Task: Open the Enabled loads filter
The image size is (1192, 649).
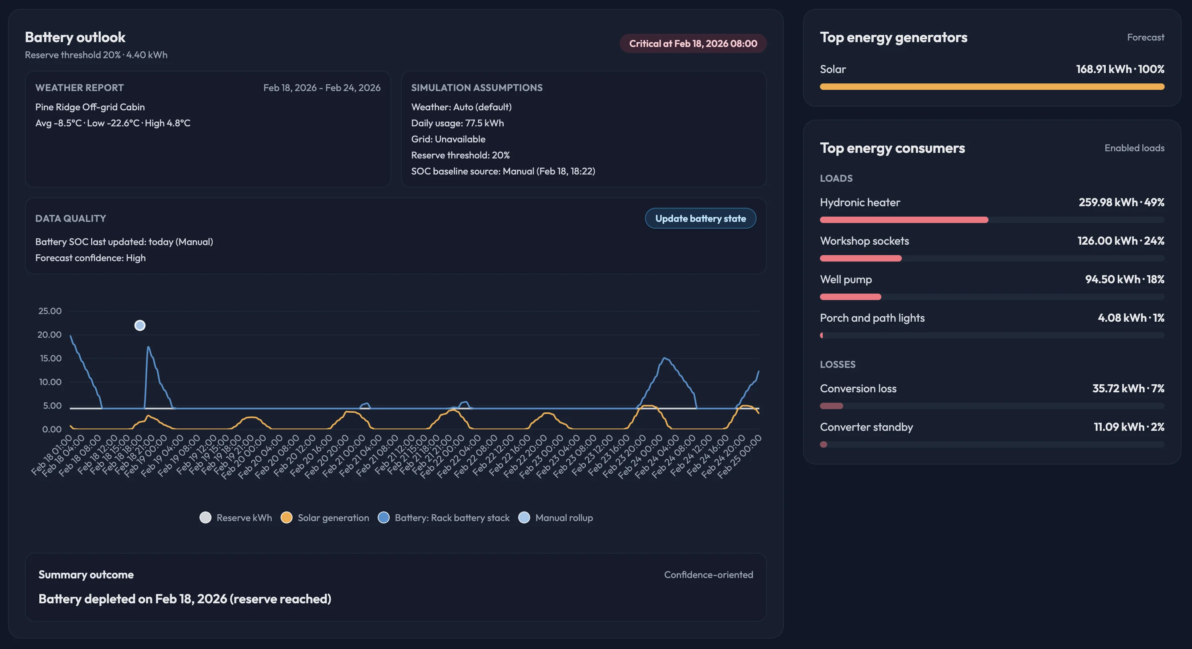Action: point(1134,148)
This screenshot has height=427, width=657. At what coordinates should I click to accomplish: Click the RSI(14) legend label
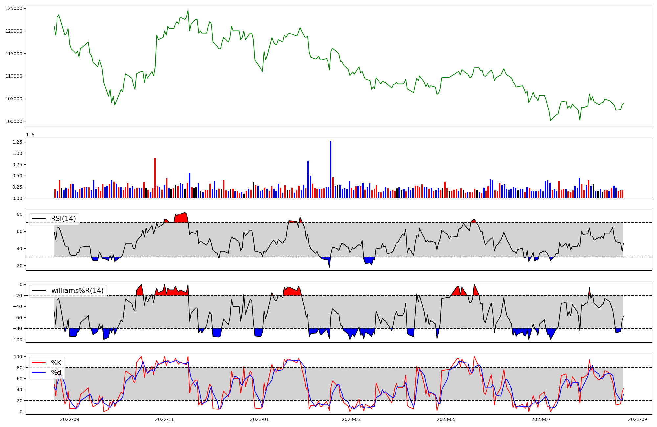pos(63,219)
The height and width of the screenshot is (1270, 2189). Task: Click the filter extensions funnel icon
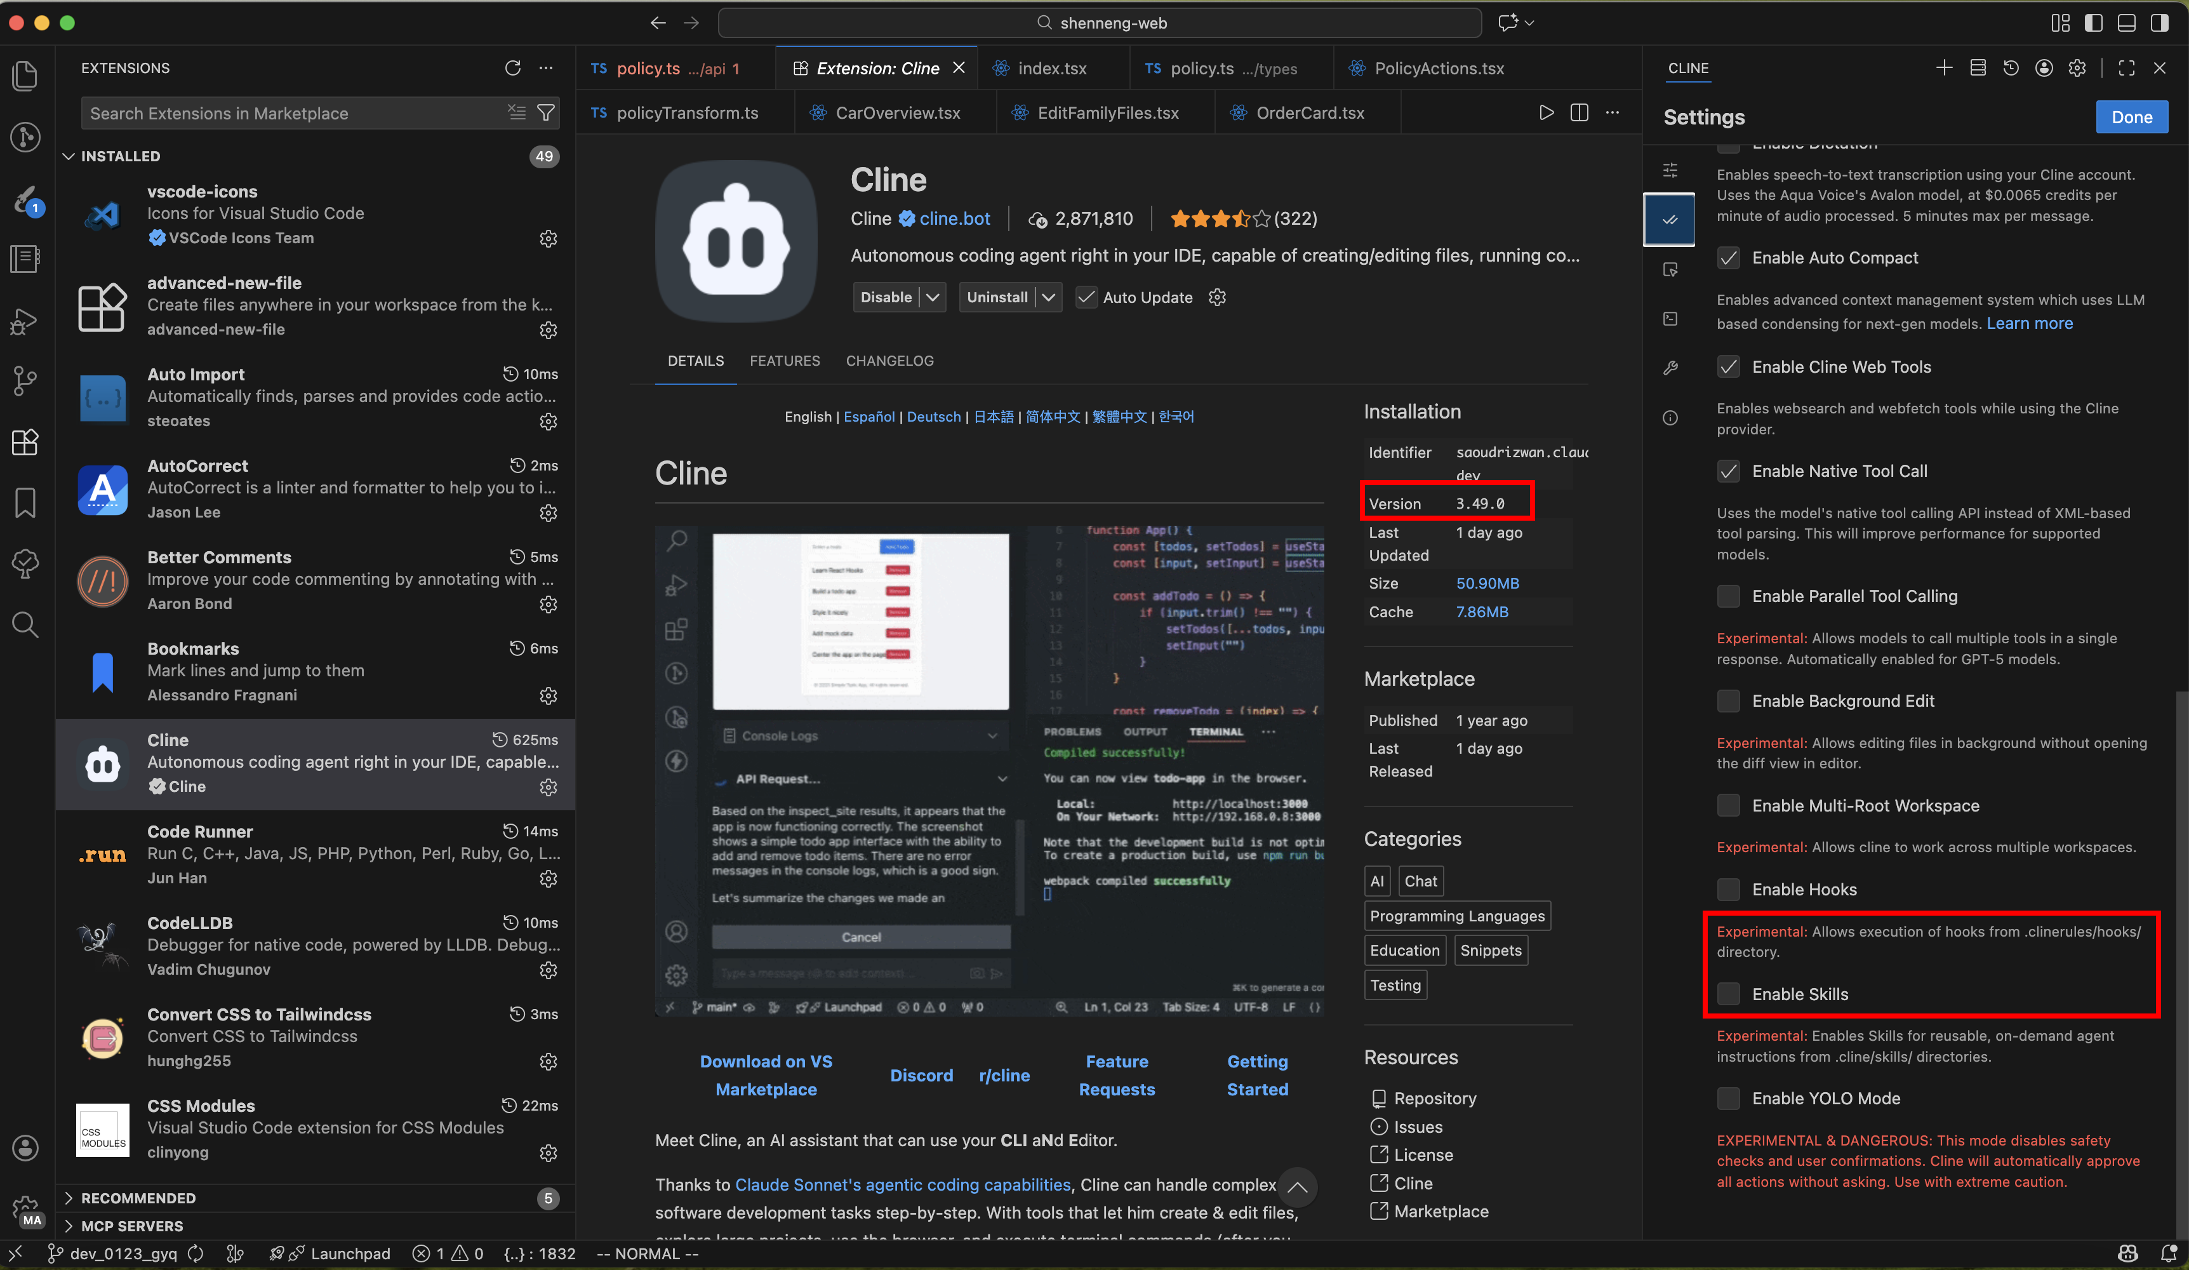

* TASK DIRECTIONS:
What you write should match the entries exactly, except that the pictures are dropped.

* WRITTEN ANSWER:
Task: Open the Enabled loads filter
The image size is (1192, 649).
Action: point(1134,148)
This screenshot has height=427, width=657. At what coordinates should I click to accomplish: Click the RSI(14) legend label
pos(63,219)
The height and width of the screenshot is (1270, 2189). Task: Click the filter extensions funnel icon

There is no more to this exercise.